• **Set task 1**
List the symbolic elements that the passage on the Tripitaka Library gives as examples of what U Nu asked Polk to build into the library design.
• **Set task 2**
Write a continuation of the passage on the Tripitaka Library, starting after its last sentence.

• **Page**
_ _ _
Otherwise: Tripitaka Library
Address:     Kaba Aye Pagoda Road
Year built:   Circa 1956-1961
Architect:    Benjamin Polk

Despite being part of the complex, few visitors venture far enough north to find the most interesting building of the whole complex, fenced in and looking somewhat out of bounds. In front of it is an oval pond and manicured, hilly landscape. The Burmese word “Pitaka” derives from the Pali “Tripitaka”, which translates as “Three Baskets” and denotes the canons of Buddhist scriptures. U Nu wanted a library that would store the Pali texts from the respective Theravada Buddhist countries alongside other religious writings that would emerge from the synod. For this, he commissioned an American architect.

Two large lotuses decorate the entrance of the circular library

Benjamin Polk (1916–2001) had come to India in 1952 with his wife. He set up practice with fellow American Joseph Allen Stein (1912–2001) in New Delhi in 1955. (Stein had left the US due to the politically and culturally oppressive atmosphere of the McCarthy era.) The two men were later joined by Binoy Chatterjee and ran one of the largest architectural practices in Asia at the time. Together they built all over India. (Lodhi Road in New Delhi is sometimes referred to as “Steinabad” in recognition of the many buildings Stein designed there.) Polk also took assignments abroad, in Nepal for example, where he built the Royal Palace, and of course in post-independence Yangon.

The building’s three storeys represent the Three Baskets of Wisdom

Prime Minister U Nu asked Polk to incorporate a number of highly symbolic elements and numbers into the library design. Note for example the radial design (which follows stupa architecture, above all that of the Sanchi Stupa in Madhya Pradesh, India), the building’s three storeys (after the Three Baskets of Wisdom, or Tripitaka) and the numerous lotuses. The building was to last 2,500 years, until the end of the next Buddhist epoch—quite a brief for a Modernist Western architect! But happily Polk was no dogmatist, so to speak, and proved highly sensitive to the structure’s religious and spiritual components. The material of choice was reinforced concrete. He found that the medium served the spirit of modern Burma and would allow for the building to become an heir to the architectural practices of ancient Bagan (formerly known as “Pagan”). As he explained:

“The traditional Burmese pointed arch from Pagan would now partake of the nature of reinforced concrete with its capacity to resist tension in bending. It would incorporate the structural continuity of reinforced concrete tank design, but cantilevered. Thus the interior arches of the Library could be bound in the central position of the building like the stamen and pistil forms of a flower. Here the uniformly pyramidal silhouettes of Pagan would be punctuated with the cantilever, partially hidden, but giving the weight of the building a dynamic upward and outward thrust behind the encircling walls. Perhaps there is something ‘primitive’ here.”
_ _ _
[Records from a pointing dataset]
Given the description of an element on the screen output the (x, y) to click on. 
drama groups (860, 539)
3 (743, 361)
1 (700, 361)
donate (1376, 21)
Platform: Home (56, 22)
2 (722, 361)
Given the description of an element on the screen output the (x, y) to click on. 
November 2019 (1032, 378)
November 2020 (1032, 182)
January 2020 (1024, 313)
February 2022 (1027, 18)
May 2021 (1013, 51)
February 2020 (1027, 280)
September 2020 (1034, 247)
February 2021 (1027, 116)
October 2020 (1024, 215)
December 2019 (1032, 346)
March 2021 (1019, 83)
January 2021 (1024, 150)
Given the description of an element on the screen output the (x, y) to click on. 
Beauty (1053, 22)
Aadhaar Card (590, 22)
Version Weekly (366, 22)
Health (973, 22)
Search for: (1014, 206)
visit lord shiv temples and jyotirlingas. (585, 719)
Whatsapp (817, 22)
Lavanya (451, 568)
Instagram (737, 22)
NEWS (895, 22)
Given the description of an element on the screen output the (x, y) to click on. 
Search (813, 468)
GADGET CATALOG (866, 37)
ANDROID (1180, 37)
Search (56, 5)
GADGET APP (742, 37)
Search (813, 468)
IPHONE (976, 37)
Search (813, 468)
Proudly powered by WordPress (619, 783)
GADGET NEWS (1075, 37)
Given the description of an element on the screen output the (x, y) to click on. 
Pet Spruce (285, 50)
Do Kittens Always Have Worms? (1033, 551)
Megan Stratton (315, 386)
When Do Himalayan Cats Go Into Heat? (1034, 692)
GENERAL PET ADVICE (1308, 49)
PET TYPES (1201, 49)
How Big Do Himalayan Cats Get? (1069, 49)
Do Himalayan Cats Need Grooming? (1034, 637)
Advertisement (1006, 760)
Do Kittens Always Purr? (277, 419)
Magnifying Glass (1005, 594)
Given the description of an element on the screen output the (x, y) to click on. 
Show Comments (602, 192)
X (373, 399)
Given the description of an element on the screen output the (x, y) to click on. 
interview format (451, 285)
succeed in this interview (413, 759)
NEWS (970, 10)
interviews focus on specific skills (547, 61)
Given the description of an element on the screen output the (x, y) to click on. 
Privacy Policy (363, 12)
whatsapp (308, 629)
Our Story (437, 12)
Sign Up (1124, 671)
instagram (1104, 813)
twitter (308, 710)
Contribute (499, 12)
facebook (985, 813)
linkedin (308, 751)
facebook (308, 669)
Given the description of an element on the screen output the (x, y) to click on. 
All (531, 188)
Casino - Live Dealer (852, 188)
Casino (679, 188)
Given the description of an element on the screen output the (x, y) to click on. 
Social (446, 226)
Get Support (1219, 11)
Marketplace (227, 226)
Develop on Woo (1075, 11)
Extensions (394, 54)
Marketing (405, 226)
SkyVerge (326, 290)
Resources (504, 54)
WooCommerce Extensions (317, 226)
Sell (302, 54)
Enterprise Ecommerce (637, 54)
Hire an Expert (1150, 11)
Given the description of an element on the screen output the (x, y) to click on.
_ _ _
• **Right answer 1**
- The radial design, which follows stupa architecture, above all that of the Sanchi Stupa in Madhya Pradesh, India
- The building's three storeys, after the Three Baskets of Wisdom, or Tripitaka
- The numerous lotuses

• **Right answer 2**
The entrance canopy continues as a roof around the circular building

The library was designed with three wings, containing a public library, an auditorium and a religious museum respectively. The central core of the building would be reserved for scholars and monks of the institute, as a sanctuary for study and meditation. An Indian site manager named Visvanath Jhanjee oversaw the construction process. It was to take five years and ran into its own set of problems. An ethnic Chinese carpenter foreman was murdered. The first site engineer had to be removed from the job after he was found to have a drinking problem. The “political vicissitudes” of the times also plagued U Nu’s pet project, as Ne Win replaced him as prime minister between 1958 and 1960. We therefore date the start of the construction between 1955 or 1956 (the latter being the end of the Sixth Synod) and 1960 or 1961, by which time U Nu had won back this prime ministerial post. U Nu was also present at the inauguration ceremony and served the architects the first two dishes of its banquet. A Soviet publication at the time credits the library to both Polk and Stein, although Polk makes no mention of his partner’s involvement in Yangon.

This building is magical. With its bold architectural design, it conveys the bygone optimism of a young Buddhist nation.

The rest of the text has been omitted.